Sawchik: MLB hitters are killing the shift on their own

From Travis Sawchik at FiveThirtyEight on January 17, 2019:

When asked about Major League Baseball’s interest in restricting defensive shifts, Pirates manager Clint Hurdle recalled that when he was growing up in Merritt Island, Florida, they were often short on players for neighborhood games. Hurdle said they would arbitrarily cut the field in half to solve the problem. “Sometimes we’d shut down the pull field. … We just would do it to change the game and realized we learned how to hit the ball the other way,” said Hurdle. “What the shifts are telling hitters is, ‘Here’s what you do. Where is your counterpunch? Where is your answer?’”

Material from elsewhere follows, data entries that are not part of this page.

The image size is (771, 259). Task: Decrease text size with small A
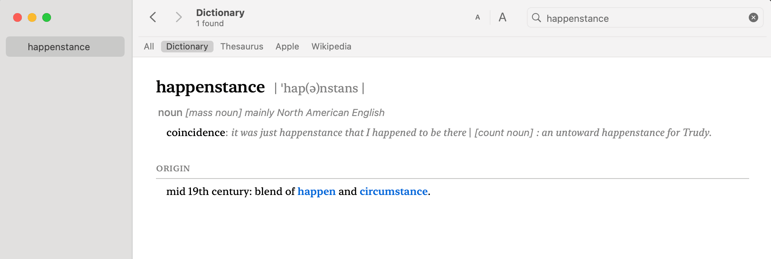[x=477, y=17]
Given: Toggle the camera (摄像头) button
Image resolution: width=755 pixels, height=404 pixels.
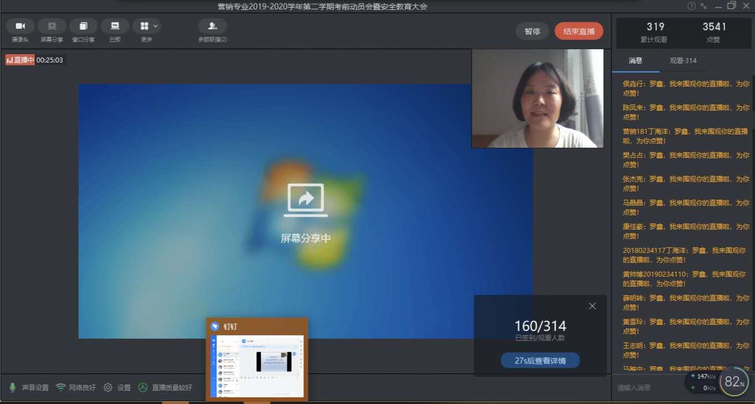Looking at the screenshot, I should 21,27.
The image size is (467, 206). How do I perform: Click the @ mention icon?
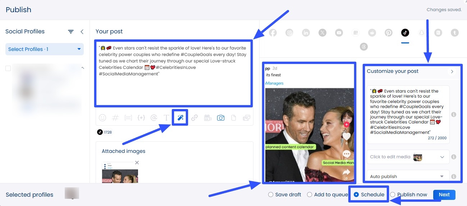click(x=154, y=118)
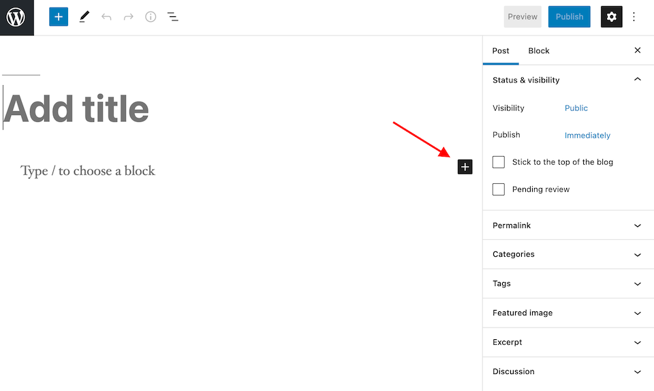Open the three-dot options menu

click(x=634, y=17)
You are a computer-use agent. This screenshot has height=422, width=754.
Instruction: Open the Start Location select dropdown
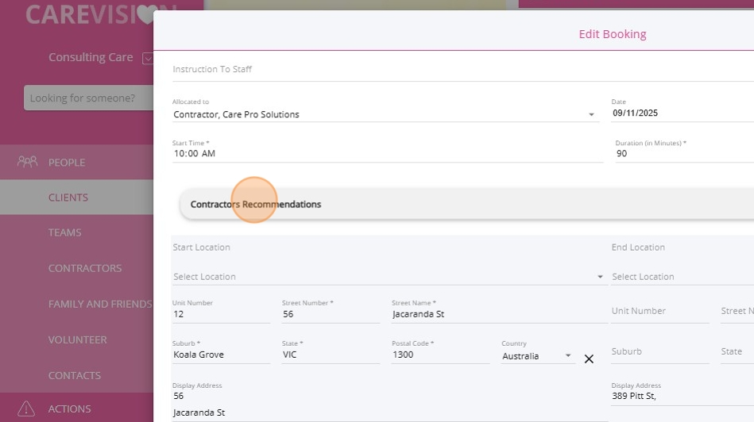388,277
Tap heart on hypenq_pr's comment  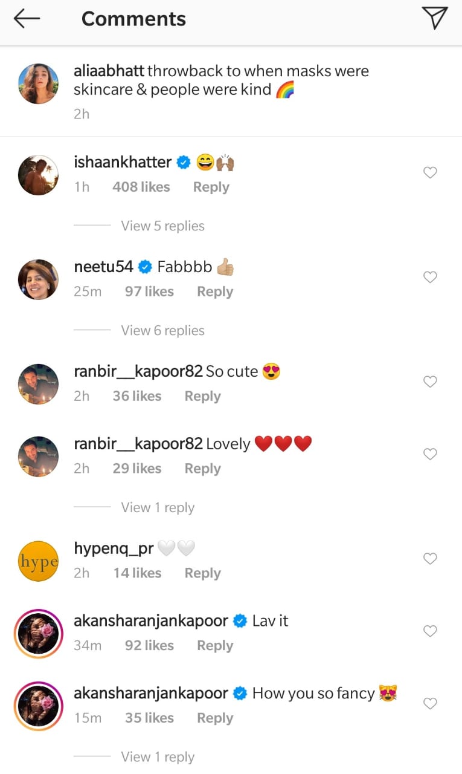(x=429, y=559)
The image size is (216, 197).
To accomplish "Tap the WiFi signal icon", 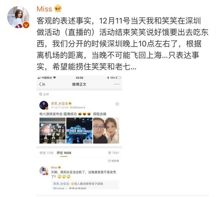I will pyautogui.click(x=55, y=78).
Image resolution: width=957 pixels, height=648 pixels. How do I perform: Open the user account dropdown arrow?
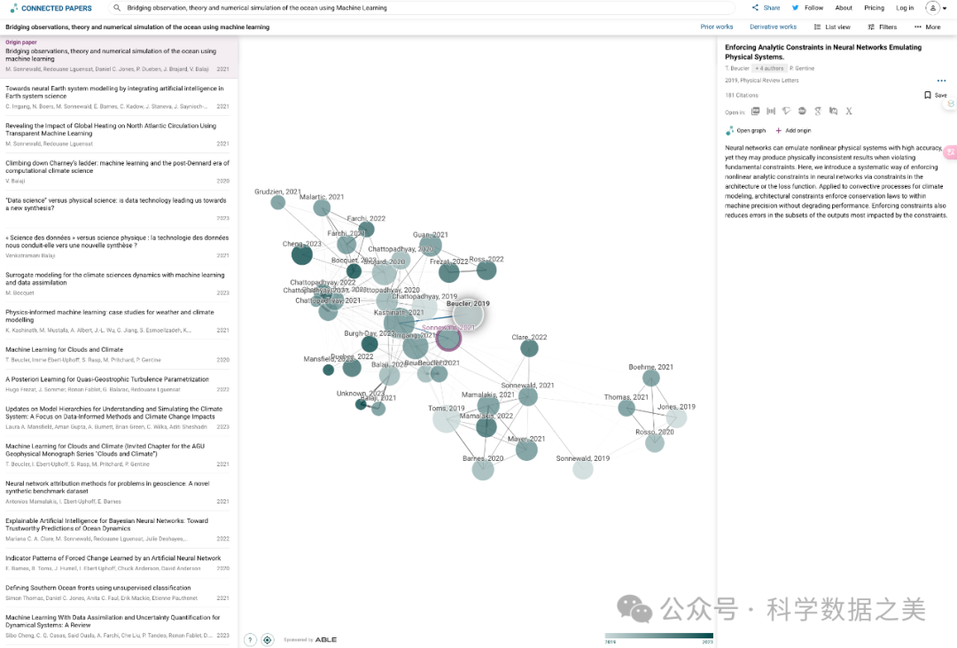pyautogui.click(x=944, y=8)
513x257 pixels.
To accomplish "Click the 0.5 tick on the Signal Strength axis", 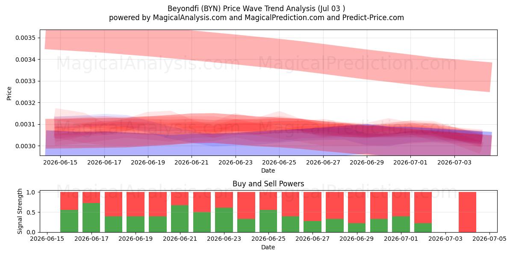I will pyautogui.click(x=31, y=212).
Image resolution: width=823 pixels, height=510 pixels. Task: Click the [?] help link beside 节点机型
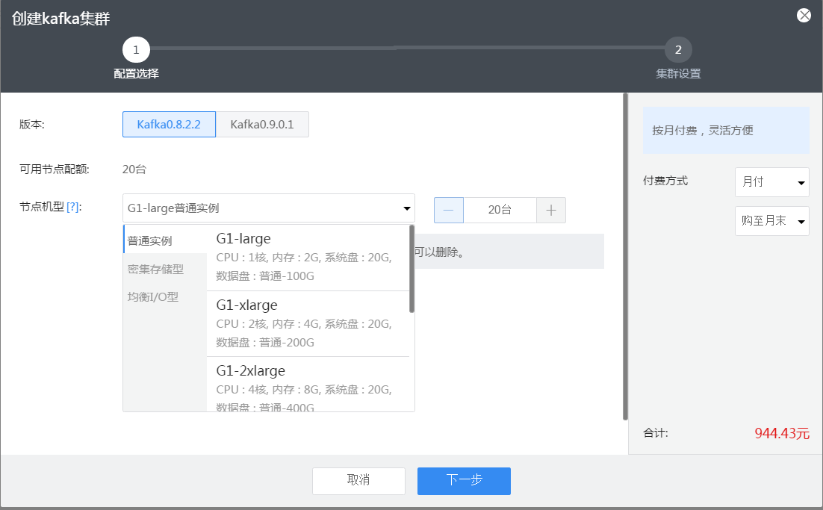pos(73,208)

Many coaches, commentators and baseball observers have asked the same question, bemoaning batters’ seeming inability to adjust to opponents’ shifts — the tactic of moving defensive players out of their usual position to overload one side of the infield, a strategy that has proliferated across the sport in the past decade. The shifts have also become one of the most conspicuous on-field byproducts of baseball’s data age as more and more teams decide how to align their defenses using actual batted-ball data. In December, The Athletic’s Jayson Stark reported that MLB commissioner Rob Manfred had “strong” backing from baseball’s competition committee to limit defensive shifts. Texas Rangers slugger Joey Gallo’s Christmas wish was to see shifts banned.

But in all the hand-wringing over the shift, one detail has been overlooked: Batters have adjusted, and they’ve done it without league intervention or legislation. What’s more, there’s reason to believe shifts are actually encouraging increasingly efficient offensive behavior.